Conversion of marginal agricultural lands to perennial grassland vegetation has been proposed as a way to enhance terrestrial C sequestration. In the United States, the Conservation Reserve Program (CRP) has facilitated this transition. We studied terrestrial C processes and pools in CRP set‐asides planted with exotic grasses and in native prairie remnants of the Palouse region of northern Idaho and eastern Washington. Aboveground and belowground net primary productivity and litterfall were similar between grassland types. However, prairie remnants had 65% greater root biomass, 21% more soil macroaggregates, and 53% more soil C than CRP sites. For decomposition studies, the plant species Festuca idahoensis and Symphoricarpos albus were used as representatives of the prairie community.
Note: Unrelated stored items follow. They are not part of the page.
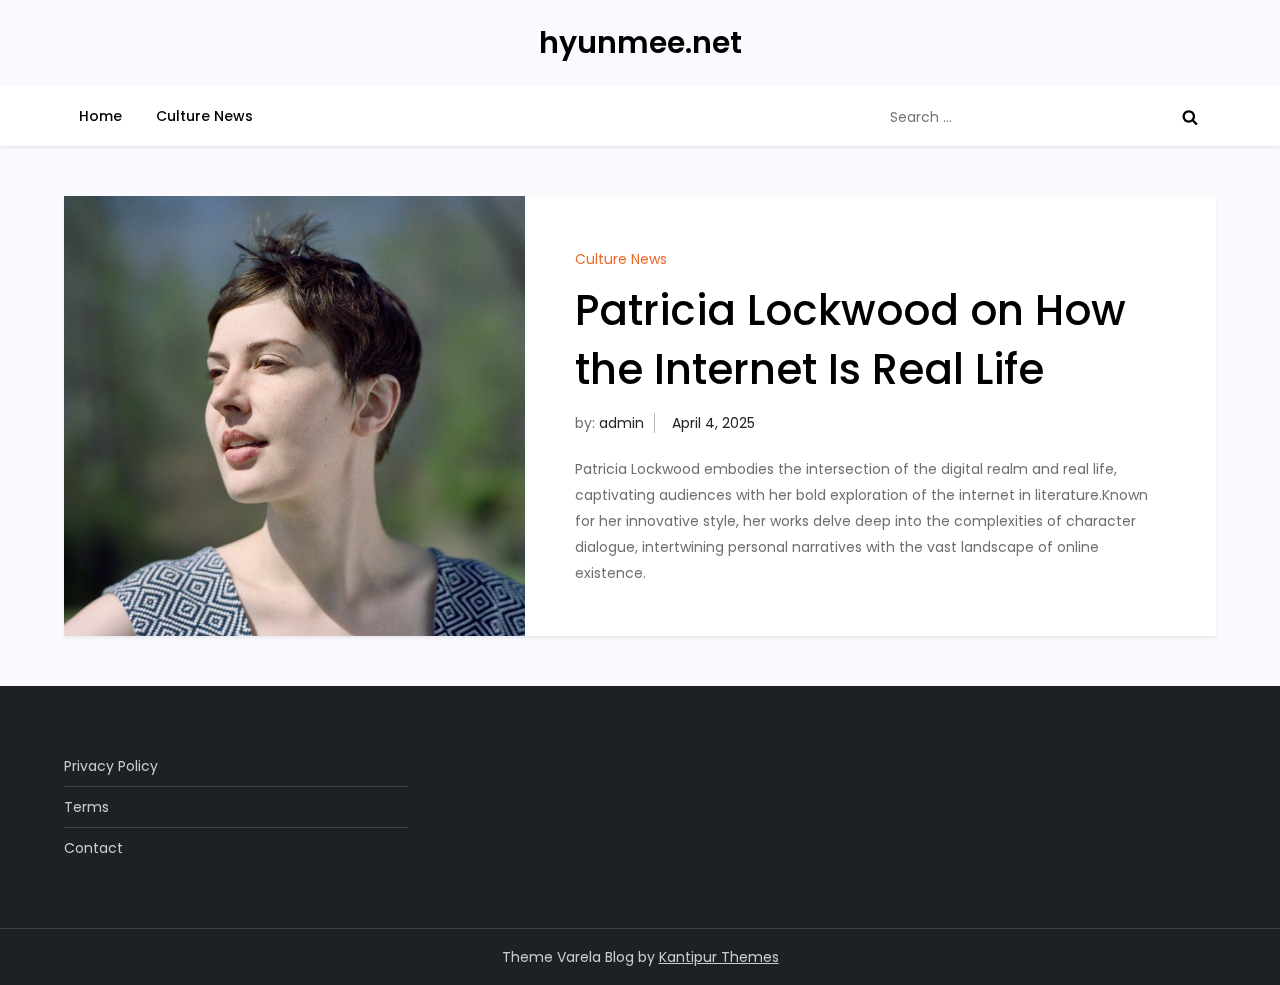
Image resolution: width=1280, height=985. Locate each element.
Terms (86, 807)
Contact (93, 848)
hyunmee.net (640, 42)
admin (621, 423)
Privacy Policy (111, 766)
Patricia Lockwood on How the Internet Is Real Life (850, 340)
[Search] (1190, 117)
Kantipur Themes (719, 957)
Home (100, 116)
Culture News (204, 116)
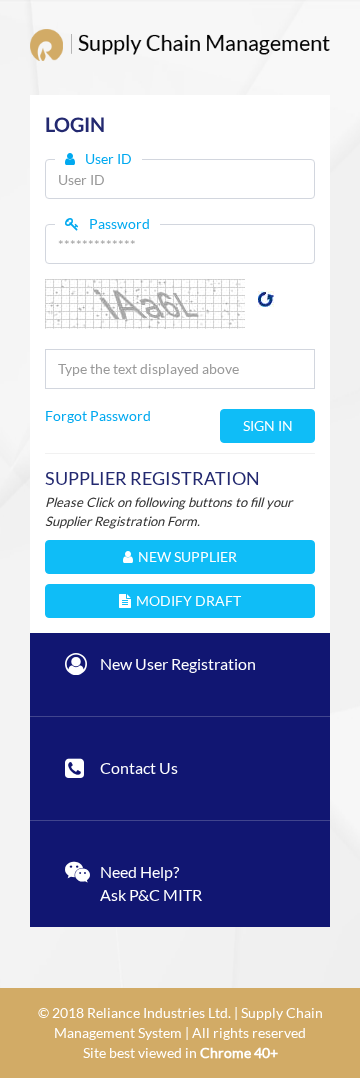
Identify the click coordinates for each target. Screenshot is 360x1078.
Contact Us (139, 767)
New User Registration (178, 663)
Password (119, 223)
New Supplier (187, 556)
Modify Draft (188, 600)
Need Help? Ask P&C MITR (151, 883)
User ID (108, 158)
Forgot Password (98, 415)
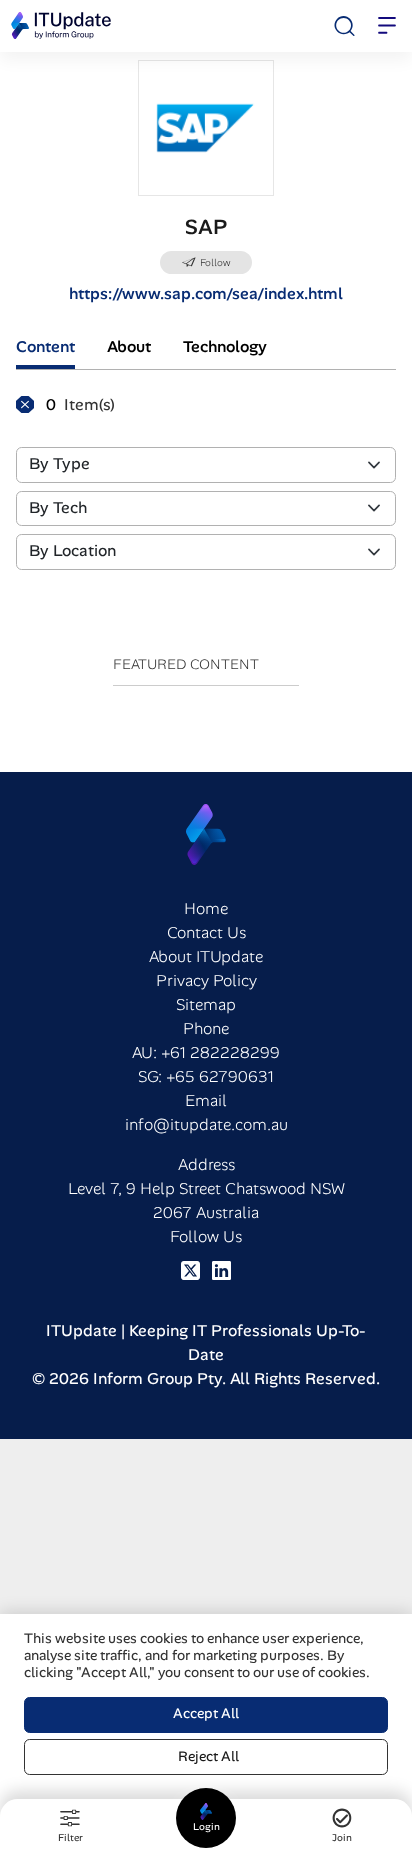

Bromus inermis was studied in CRP sites. Decomposition rates of leaf litter were not different among plant species, but S. albus root decomposition ( k = 0.28 yr –1 ) was slower than F. idahoensis ( k = 0.56 yr –1 ) or B. inermis ( k = 0.64 yr –1 ). The C pools and processes measured in this study show that processes that return C to the atmosphere (e.g., root decomposition) are slower in prairie remnants than in the CRP sites. However, high root turnover rates and root biomass in CRP could lead to greater C sequestration in CRP sites than in prairie sites with time.